While applied in a small-scale, I thought that this was convenient way to validate MP3 files in a production pipeline. XProc is a quickly becoming one of my favourite tools for managing publishing scripts, but my use of it has been limited to digital text media. The use of the os:exec step, however, makes it possible to draw on a number of command-line audio tools that support standard input and output. As a next step it would be interesting to see if there are any use-cases for using XProc with SoX or FFmpeg for manipulating audio files. This could involve, for example, generating SoX commands dynamically and then piping the results into SoX as stdin. I am also looking for excuses to use the Invisible XML step, which could involve piping SoX stdout into an iXML grammar.

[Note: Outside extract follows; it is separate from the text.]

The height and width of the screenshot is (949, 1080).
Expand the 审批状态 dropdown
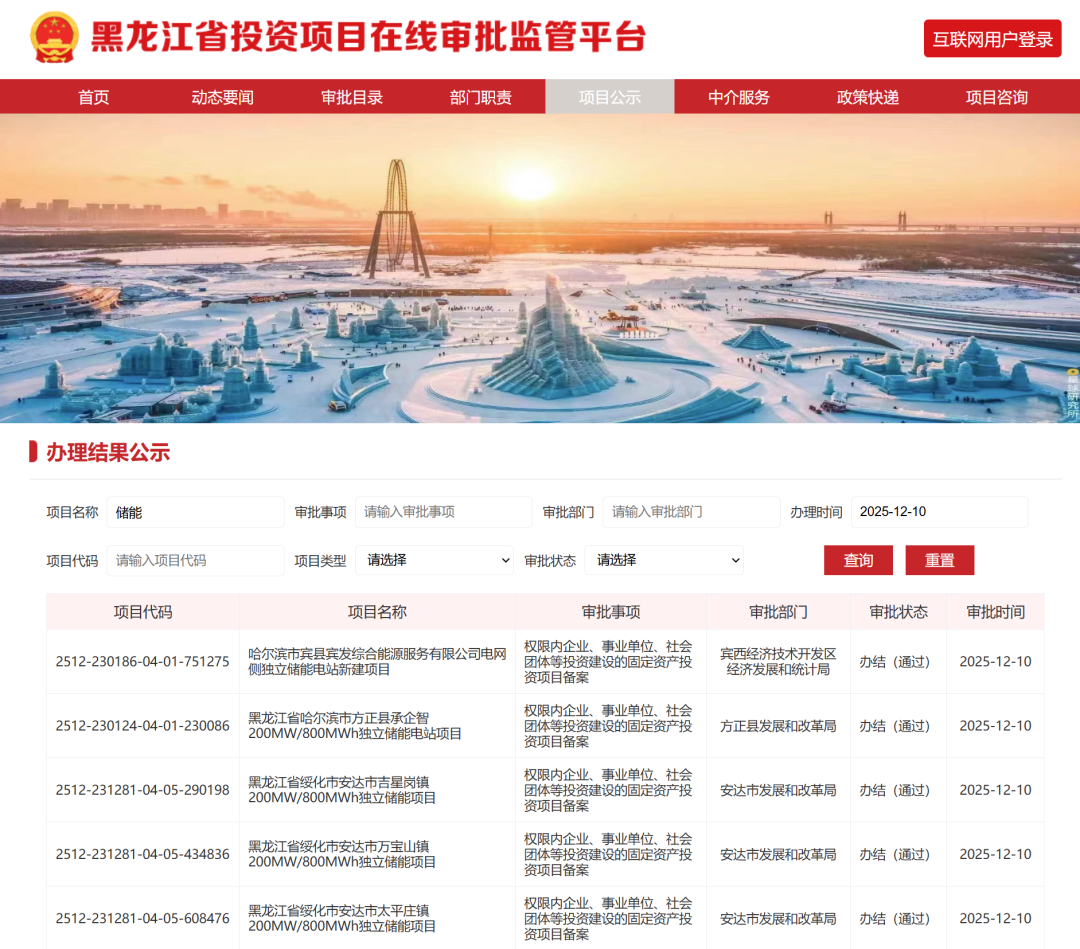pyautogui.click(x=664, y=561)
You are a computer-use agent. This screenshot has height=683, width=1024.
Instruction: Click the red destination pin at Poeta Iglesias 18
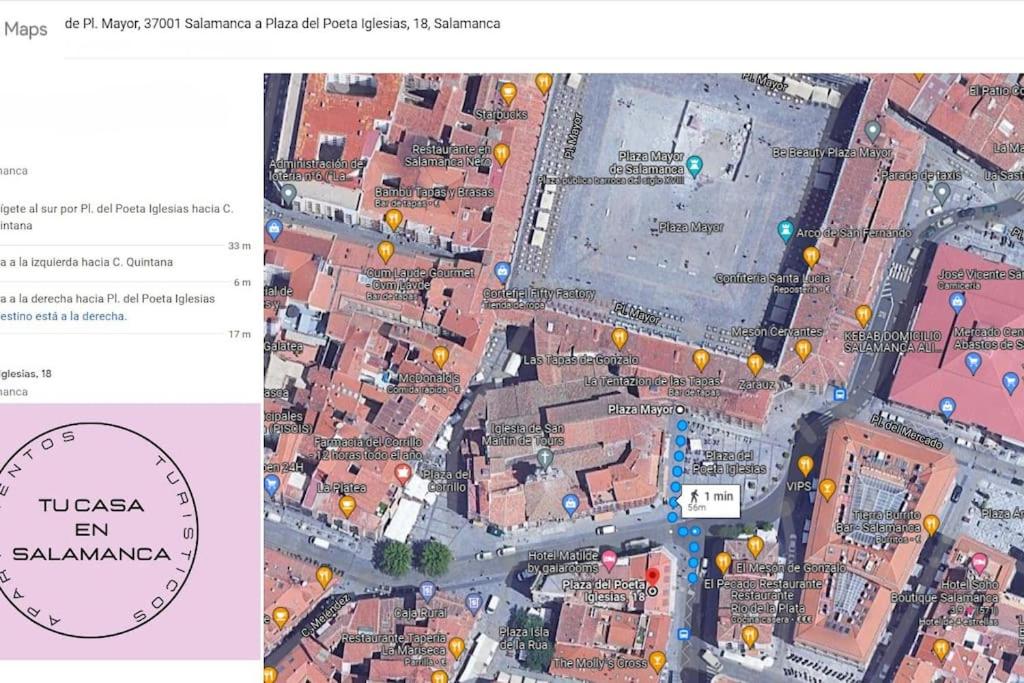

However, I am not quite sure what problem this is trying to solve (yet) 🤔.

Footnotes

[1] The demo archive here contains a table with the audio title, year and length in minutes.
[2] This string is contained in the comments metadata field.
[3] All audio assets are generated with REAPER using a standardised export profile.
[4] As per the ffprobe documentation, ffprobe is a tool that ‘gathers information from multimedia streams and prints it in human- and machine-readable fashion.’